### Given task 1
Render the records as a numbered list, omitting blank lines, covering only the lines from the one containing "is (613, 1044)." through the end of the records, both ends included.

### Document
Open Mike Eagle Gives an Earnest Look at Adolescence and Community on ‘Brick Body Kids Still Daydream’

Brick Body Kids Still Daydream is the latest album from Los Angeles-based emcee Open Mike Eagle, and is yet another great addition to his already impressive catalogue. Mike is known for his quirky abstract lyricism, so it is no surprise this album’s concept is difficult for listeners to fully wrap their head around. While it is still an amazing listen without reading into the lyrics, listeners can’t fully appreciate its brilliance without attempting to unravel what Mike is saying.

This album is heavily influenced by Mike’s upbringing in the now-demolished Robert Taylor Homes, which were a series of high-rise apartment complexes in South Side Chicago. On “Brick Body Complex” Mike equates himself to his childhood building, even rapping from its perspective on the verses. This is partially due to his brick body shape, characterized by broad shoulders, no waist, and chunky legs, but also because he sees himself as a product of his neighbourhood. The building is an extension of himself and even after it falls he will be there standing tall for it. He describes it with such loving detail that you begin to root for it, seeing it as more than just “stone tablet on stone tablet.”

On “(How Could Anybody) Feel at Home” Mike introduces the gentrification of South Side Chicago through the building’s residents arriving at their local bar only to find it closed. It factors in this dramatic irony where we as the listener know the whole neighborhood is going to get bought up soon, but the characters within the track are unsure what exactly is going on.

It almost feels like Mike is going back in time and pleading to the land developers to not demolish his home with chilling lines like “I’m old granite, I’m not a tomb.” He recognizes that life there was far from perfect, with its sleepless drug dealing and domestic violence, but points out how many decent people were left essentially homeless. Even the drug dealers started as children who only did it as means to survive. On “No Selling” Mike delves further into how kids in his neighbourhood were conditioned from birth to hide their emotions. This furthers the metaphor of the residents representing the building because they have to toughen up to survive the harshness, or become brick bodied.

### Given task 2
Extend the review of Open Mike Eagle's album past its last paragraph.

### The records
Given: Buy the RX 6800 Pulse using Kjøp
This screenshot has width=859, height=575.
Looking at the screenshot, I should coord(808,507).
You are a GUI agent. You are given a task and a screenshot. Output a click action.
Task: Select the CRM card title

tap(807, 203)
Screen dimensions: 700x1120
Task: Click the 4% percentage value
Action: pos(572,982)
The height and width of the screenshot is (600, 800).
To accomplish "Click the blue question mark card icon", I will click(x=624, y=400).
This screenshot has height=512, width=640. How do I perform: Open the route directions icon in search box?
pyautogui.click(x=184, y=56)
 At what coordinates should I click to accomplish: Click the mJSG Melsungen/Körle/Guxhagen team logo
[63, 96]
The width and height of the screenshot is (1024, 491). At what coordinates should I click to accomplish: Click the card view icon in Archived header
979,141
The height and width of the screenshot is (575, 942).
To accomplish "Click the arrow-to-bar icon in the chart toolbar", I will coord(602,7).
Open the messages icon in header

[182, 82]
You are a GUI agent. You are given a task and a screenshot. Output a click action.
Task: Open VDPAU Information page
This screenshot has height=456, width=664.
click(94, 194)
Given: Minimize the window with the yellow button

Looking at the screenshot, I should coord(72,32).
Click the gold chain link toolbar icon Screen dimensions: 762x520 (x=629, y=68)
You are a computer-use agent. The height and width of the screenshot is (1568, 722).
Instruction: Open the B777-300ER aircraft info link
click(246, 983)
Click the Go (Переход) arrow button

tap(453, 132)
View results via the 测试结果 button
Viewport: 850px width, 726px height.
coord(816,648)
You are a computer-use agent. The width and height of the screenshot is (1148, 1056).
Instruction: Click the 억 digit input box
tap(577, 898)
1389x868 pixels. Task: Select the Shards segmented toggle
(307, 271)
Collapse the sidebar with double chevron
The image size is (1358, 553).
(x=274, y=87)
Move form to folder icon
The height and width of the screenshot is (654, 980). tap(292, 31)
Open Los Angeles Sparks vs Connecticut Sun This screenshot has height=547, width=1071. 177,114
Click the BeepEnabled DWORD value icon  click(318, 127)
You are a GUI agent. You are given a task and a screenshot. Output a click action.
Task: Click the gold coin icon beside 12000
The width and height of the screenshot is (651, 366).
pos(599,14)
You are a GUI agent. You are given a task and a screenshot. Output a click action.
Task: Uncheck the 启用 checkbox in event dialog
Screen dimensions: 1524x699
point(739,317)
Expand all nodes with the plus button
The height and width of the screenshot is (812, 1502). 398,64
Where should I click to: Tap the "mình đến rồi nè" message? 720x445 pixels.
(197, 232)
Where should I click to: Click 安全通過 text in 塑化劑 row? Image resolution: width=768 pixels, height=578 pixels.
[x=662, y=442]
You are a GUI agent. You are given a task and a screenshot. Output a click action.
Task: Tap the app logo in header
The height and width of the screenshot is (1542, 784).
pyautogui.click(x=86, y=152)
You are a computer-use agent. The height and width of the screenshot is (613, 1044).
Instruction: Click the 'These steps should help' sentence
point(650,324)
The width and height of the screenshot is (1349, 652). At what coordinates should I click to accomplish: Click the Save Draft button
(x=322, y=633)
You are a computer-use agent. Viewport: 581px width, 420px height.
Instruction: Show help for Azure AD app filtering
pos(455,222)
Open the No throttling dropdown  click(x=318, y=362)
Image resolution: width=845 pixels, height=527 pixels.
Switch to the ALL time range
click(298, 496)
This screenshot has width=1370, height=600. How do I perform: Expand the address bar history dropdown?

### Task result 1
1. You are a computer-use agent. The height and width of the screenshot is (613, 1044).
2. Instruction: Click the 'These steps should help' sentence
3. point(650,324)
4. The width and height of the screenshot is (1349, 652). At what coordinates should I click to accomplish: Click the Save Draft button
5. (x=322, y=633)
6. You are a computer-use agent. Viewport: 581px width, 420px height.
7. Instruction: Show help for Azure AD app filtering
8. pos(455,222)
9. Open the No throttling dropdown  click(x=318, y=362)
10. Image resolution: width=845 pixels, height=527 pixels.
11. Switch to the ALL time range
12. click(298, 496)
13. This screenshot has width=1370, height=600. How do I perform: Expand the address bar history dropdown?

### Task result 2
“Happy Wasteland Day” takes all of the societal factors previously discussed and gives an earnest look at his reaction to President Trump, affectionately referred to as the “garbage king,” and the overall state of America. Mike cleverly uses the undead as a symbol for the resurrected state of racism and remarks that we are “now all in a zombie movie” with the only weapon being common sense. Mike does express a desire to use more tangible weapons, something he seems more prone to in the second verse where he dares the police to lay their hands on him. Mike getting this aggressive is not typical of him, but it results in one of the best verses of the year.

With all the chaos present in Mike’s life he is in desperate need of an escape; on “95 Radios” he can be found digressing into his daydreams. The track finds Mike solemnly recalling a day in his childhood where the power was out and they spent the whole time looking for a radio without any luck. This inability to locate a radio could be interpreted as a subliminal jab at the modern rap scene for losing touch with its roots, but is more likely a symbol for Mike’s constant struggle to stay connected with his past and never forget where he came from.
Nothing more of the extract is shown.